Smooth and level, the river is still an unfailing source of enjoyment in the walks along the towing path, when moor-hens are swimming, and dipping on a glimpse of the spectator; when fish are rising, or sometimes taking a sudden "header" into the air and going down with a splash; when the water-vole rushes for his hole with head just above the water; when a blue flash of kingfisher darts by, and the deep blue or green dragon-flies sit on the sedges, or perhaps a tiny May-fly sits on a rail to shake off its last garment, and come forth a snow-white fairy thing with three long whisks at the tail.

The real Itchen is the boundary, and beyond lies Brambridge. But on coming to the bridge over the canal, the road leads westward, towards Otterbourne Hill. First it skirts a stream, a tributary to the Itchen, and goes between meadows till the old church is reached, now only a chancel in the midst of old headstones, and still bordered with trees on the bank between it and the stream. There are square brick monuments covered with stone slabs. In the interstices there used to be a great deal of Adiantum nigrum-black maidenhair, but it has disappeared.

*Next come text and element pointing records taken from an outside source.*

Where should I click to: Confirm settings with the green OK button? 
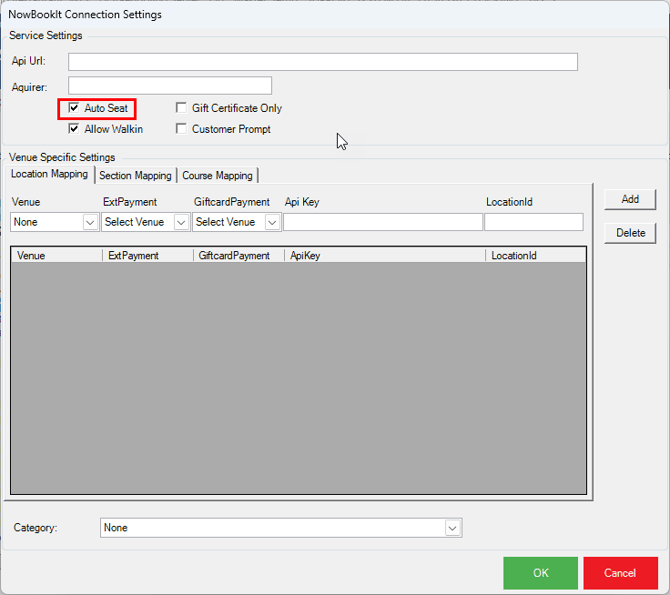click(x=540, y=573)
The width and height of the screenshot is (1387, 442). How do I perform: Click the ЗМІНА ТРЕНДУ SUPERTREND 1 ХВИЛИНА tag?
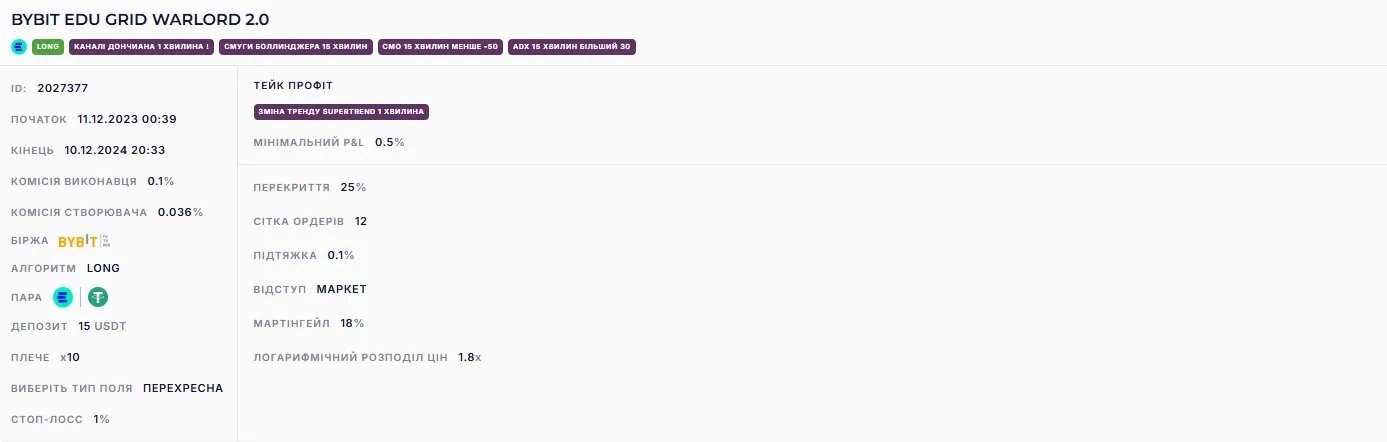pyautogui.click(x=341, y=112)
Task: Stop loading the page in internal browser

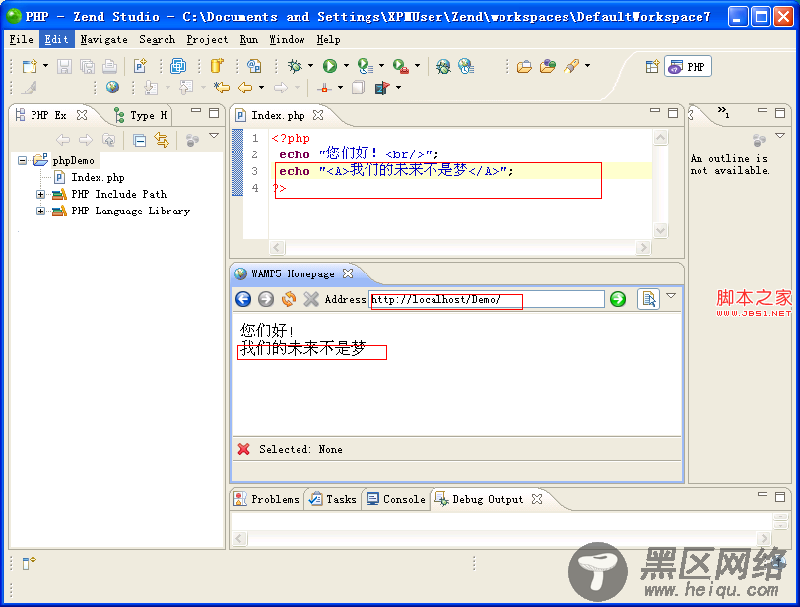Action: [311, 299]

The flowers are quite different from those of the peaty marshes on the opposite side of the district, belonging to an alluvial soil, washed down from the chalk hills. The great reed-mace adorns the Itchen, and going along the disused towing path of the canal there is to be found abundance of the black and golden spikes of the sedge, and the curious balls of the bur-reed, very like the horrid German weapon called a morning star. Also meadow-sweet, meadow-rue, and comfrey of every shade of purple, the water avens and forget-me-not, also that loveliest plant the bog-bean, with trefoil leaves and feathery blossoms. Orchis latifolia is in plenty, and also Orchis incarnata, sometimes called the Romsey orchis. Of late years the mimulus has gilded the bank of one of the ditches. Is it compensation for the Pinguicula vulgaris, which has been drained away, or the mountain pink at Highbridge, which I suspect some gardener of appropriating? Higher up the course of the river, Orchis conopsea, long-spurred and very sweet, the compact Orchis pyramidalis, and the rare Epipactis palustris are to be found, as well as Campanula Glomerata, and crow garlic, in an old chalk-pit nearly destroyed by the railway and the water works.